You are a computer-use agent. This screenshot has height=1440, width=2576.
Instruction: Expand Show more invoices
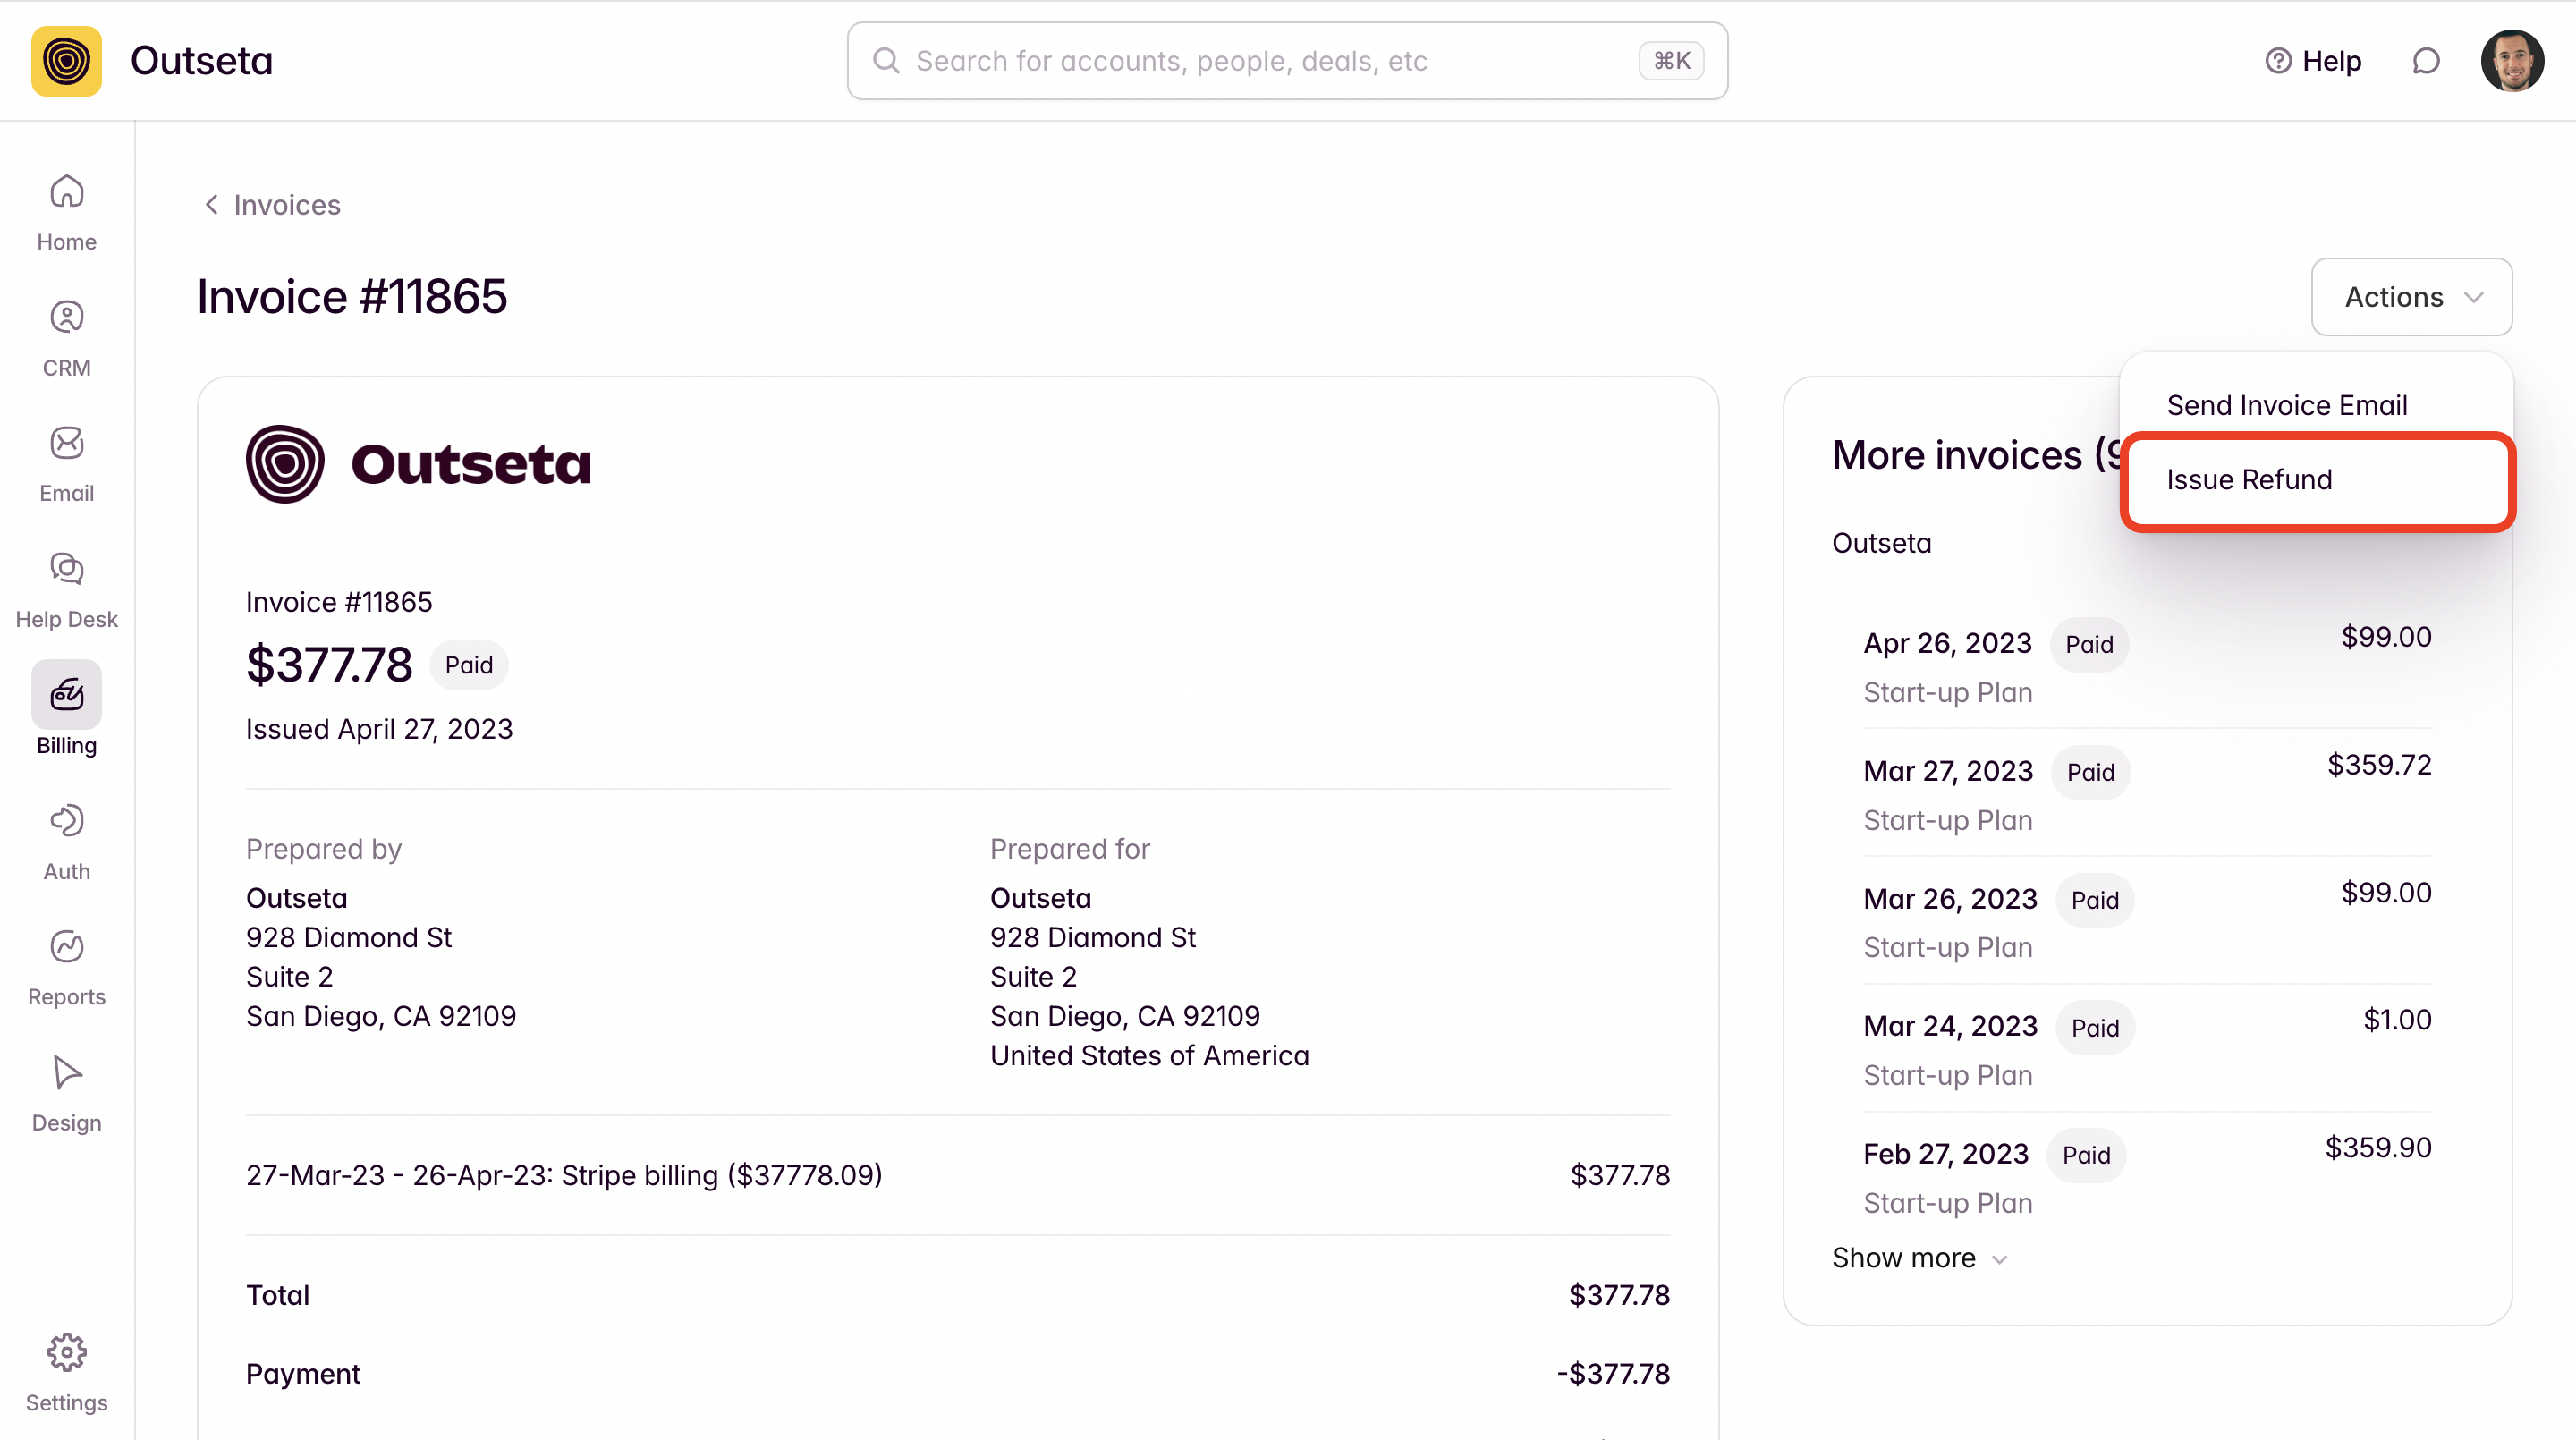pyautogui.click(x=1918, y=1258)
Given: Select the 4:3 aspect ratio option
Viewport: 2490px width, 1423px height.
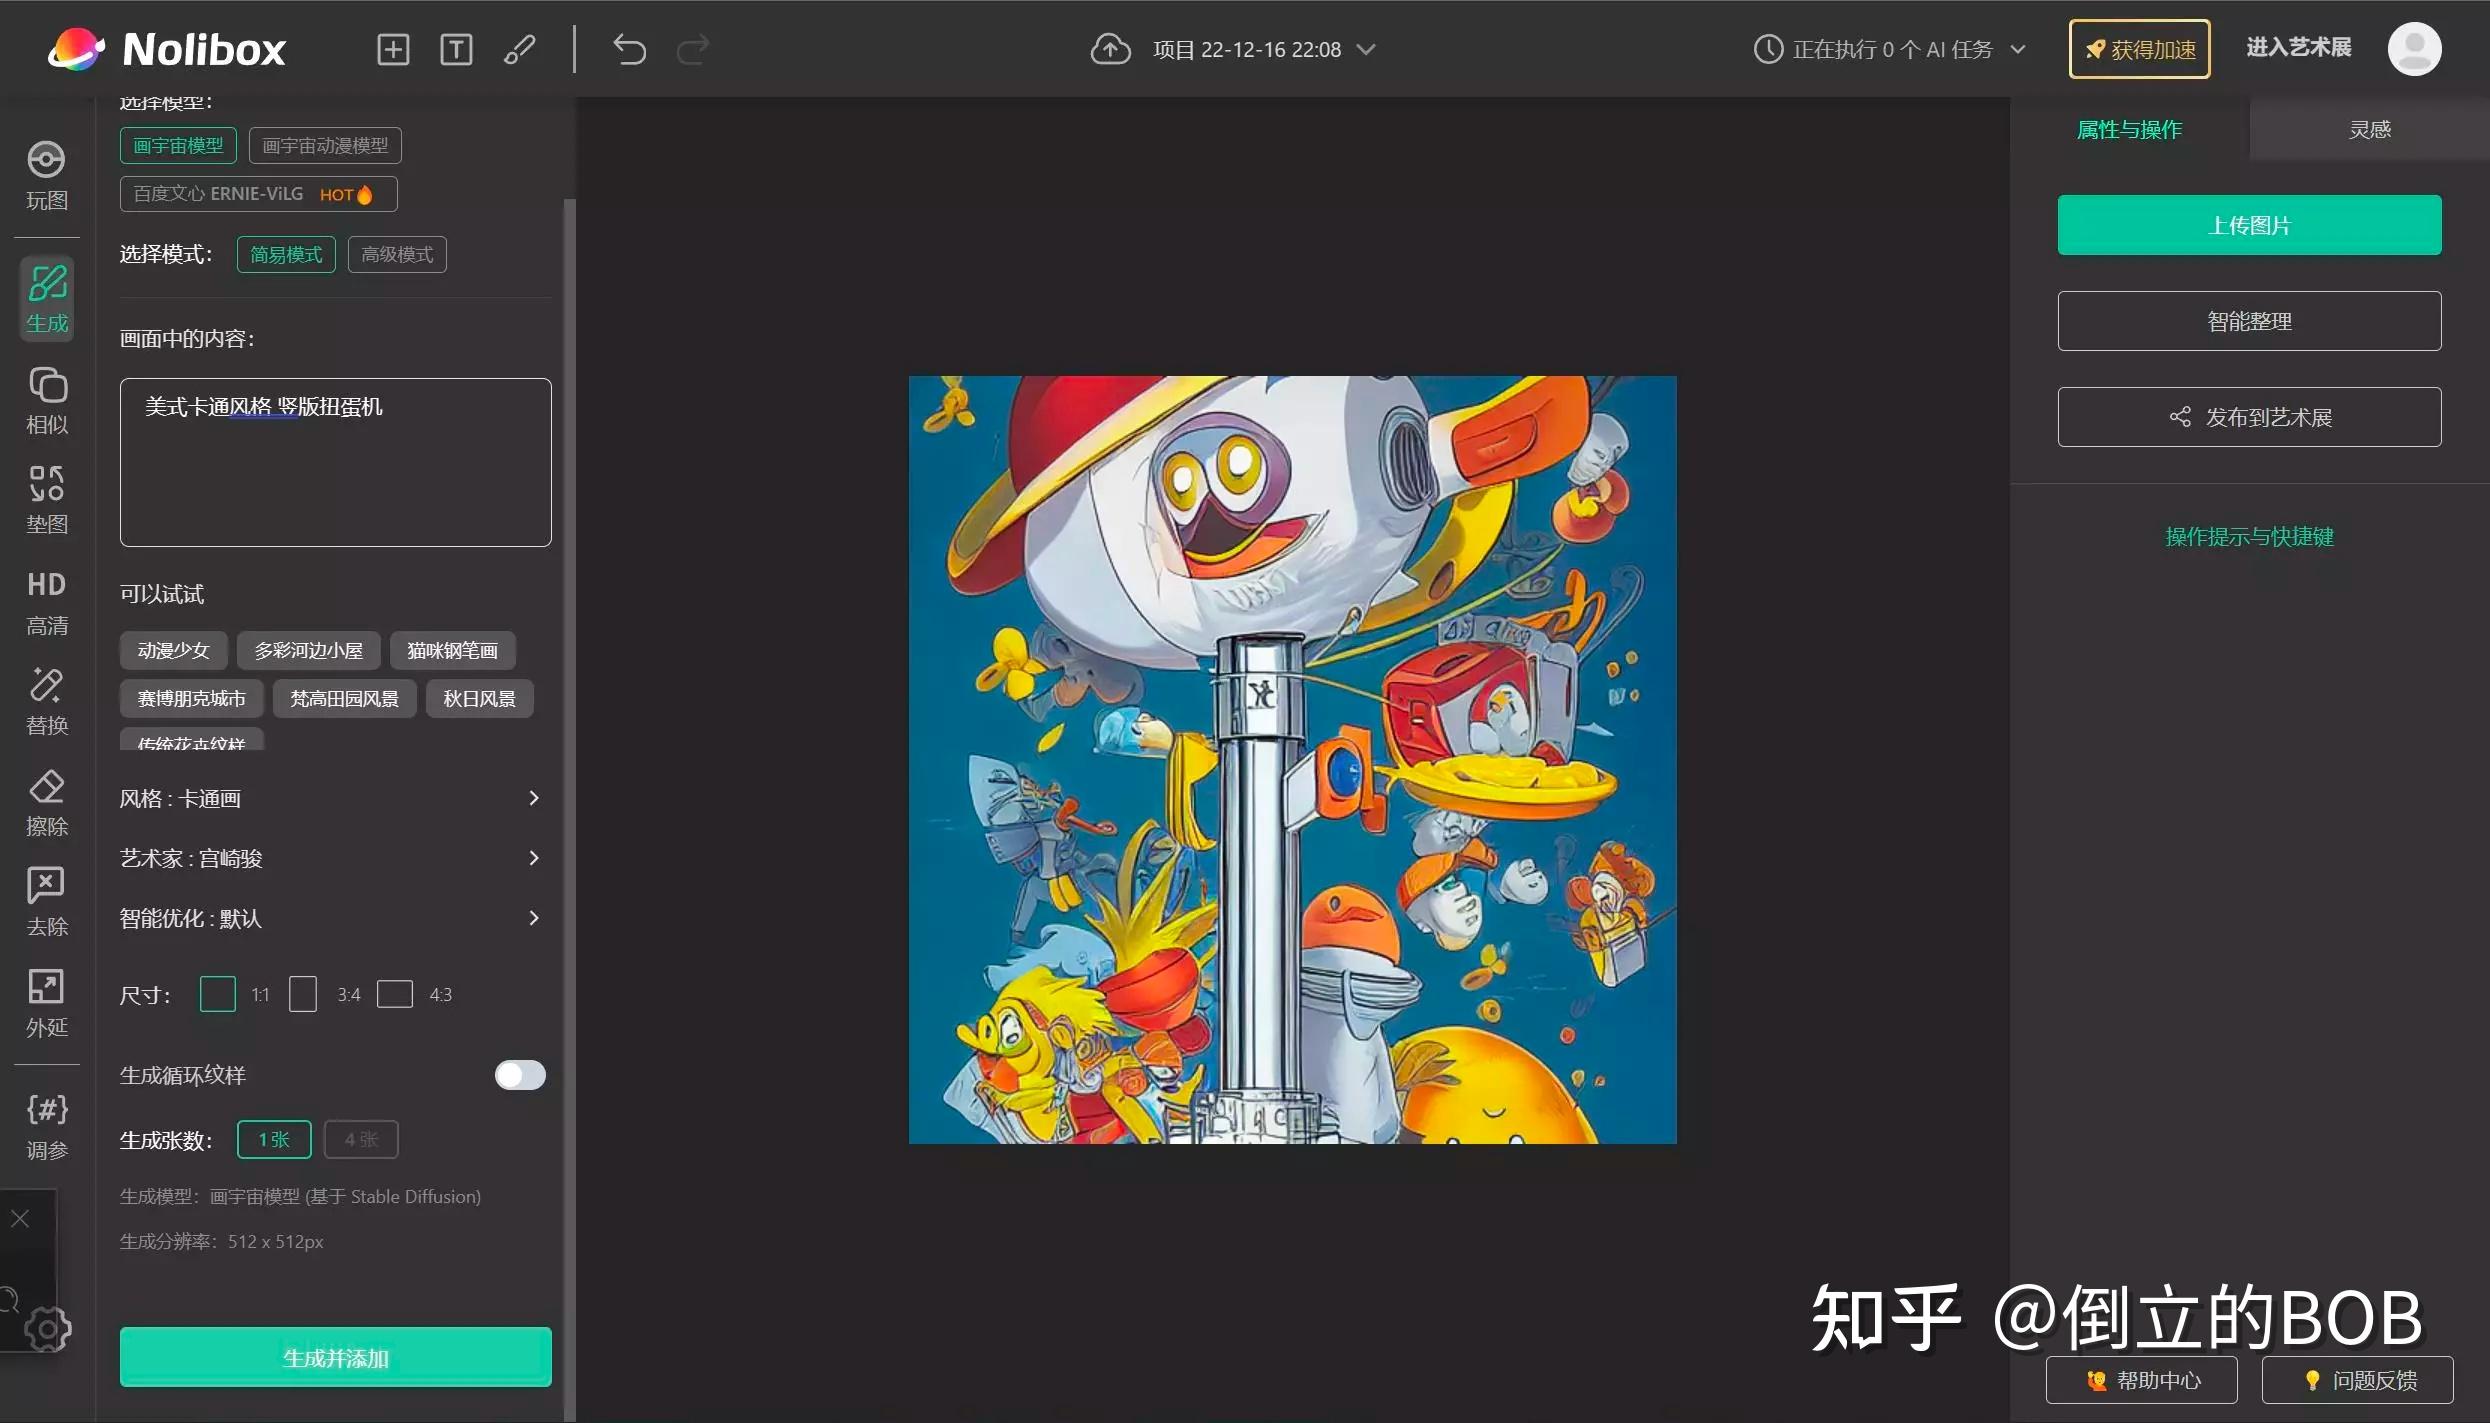Looking at the screenshot, I should point(395,994).
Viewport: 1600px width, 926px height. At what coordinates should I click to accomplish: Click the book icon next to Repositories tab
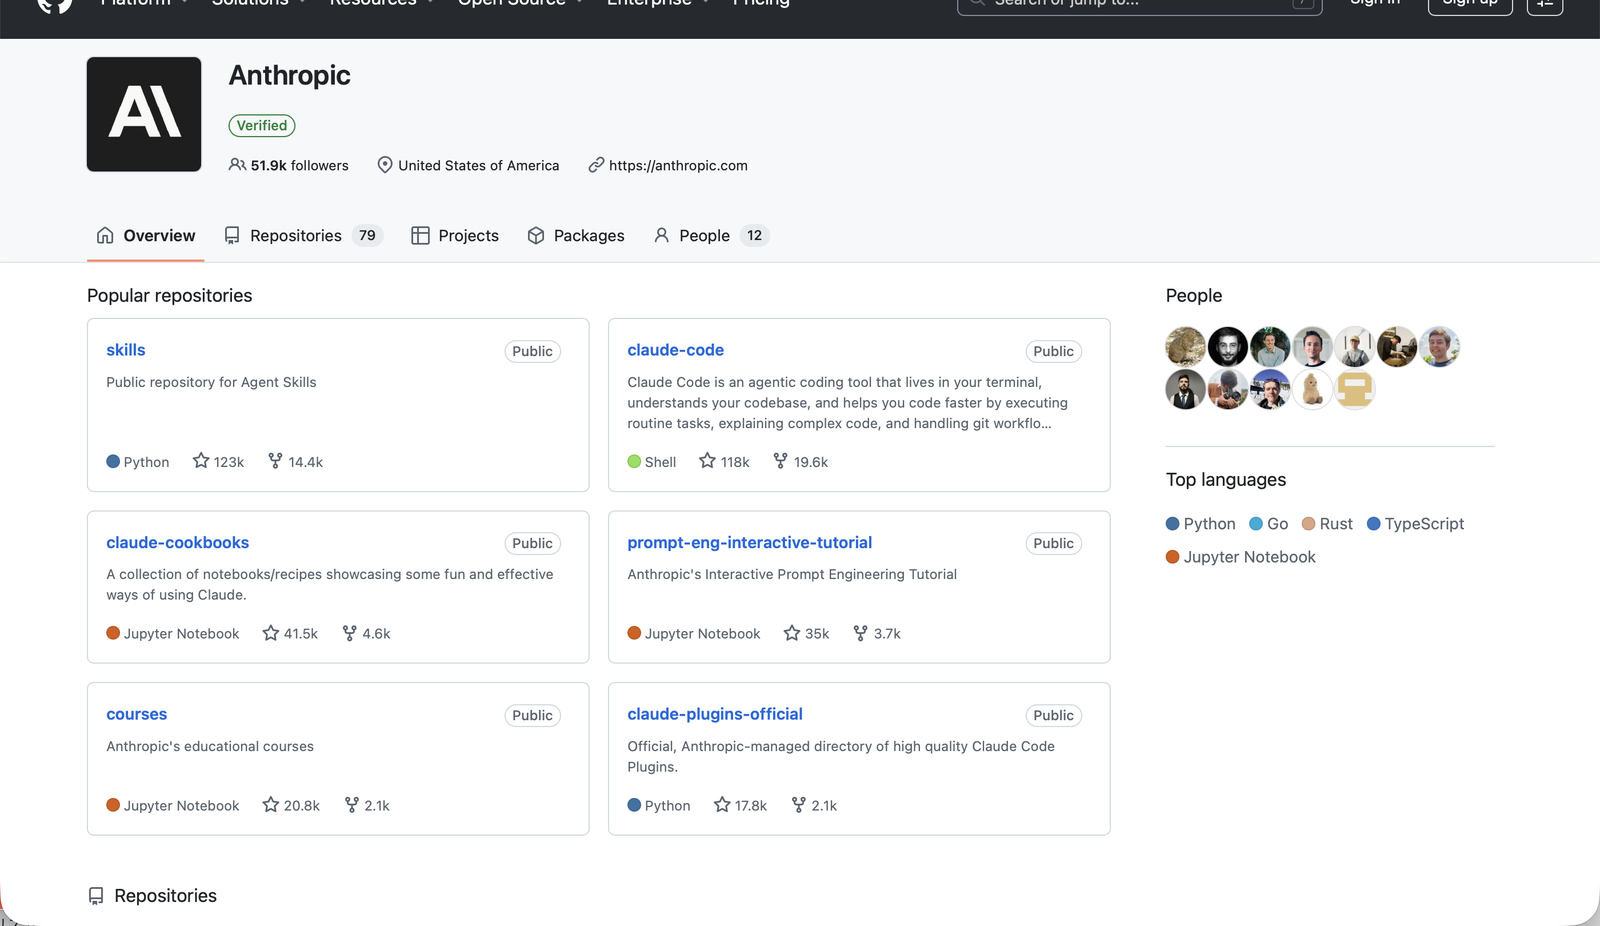click(231, 235)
══════
• **EXERCISE BRIEF**: Nothing but the lines from the one containing "Instruction: Expand Show more invoices" through the end of the listing should be printed, each exactly as it appears and without pictures.

• **ANSWER AREA**:
Instruction: Expand Show more invoices
pyautogui.click(x=1918, y=1258)
Given: Select the 4:3 aspect ratio option
Viewport: 2490px width, 1423px height.
Looking at the screenshot, I should point(395,994).
Viewport: 1600px width, 926px height. At what coordinates should I click to accomplish: Click the book icon next to Repositories tab
click(231, 235)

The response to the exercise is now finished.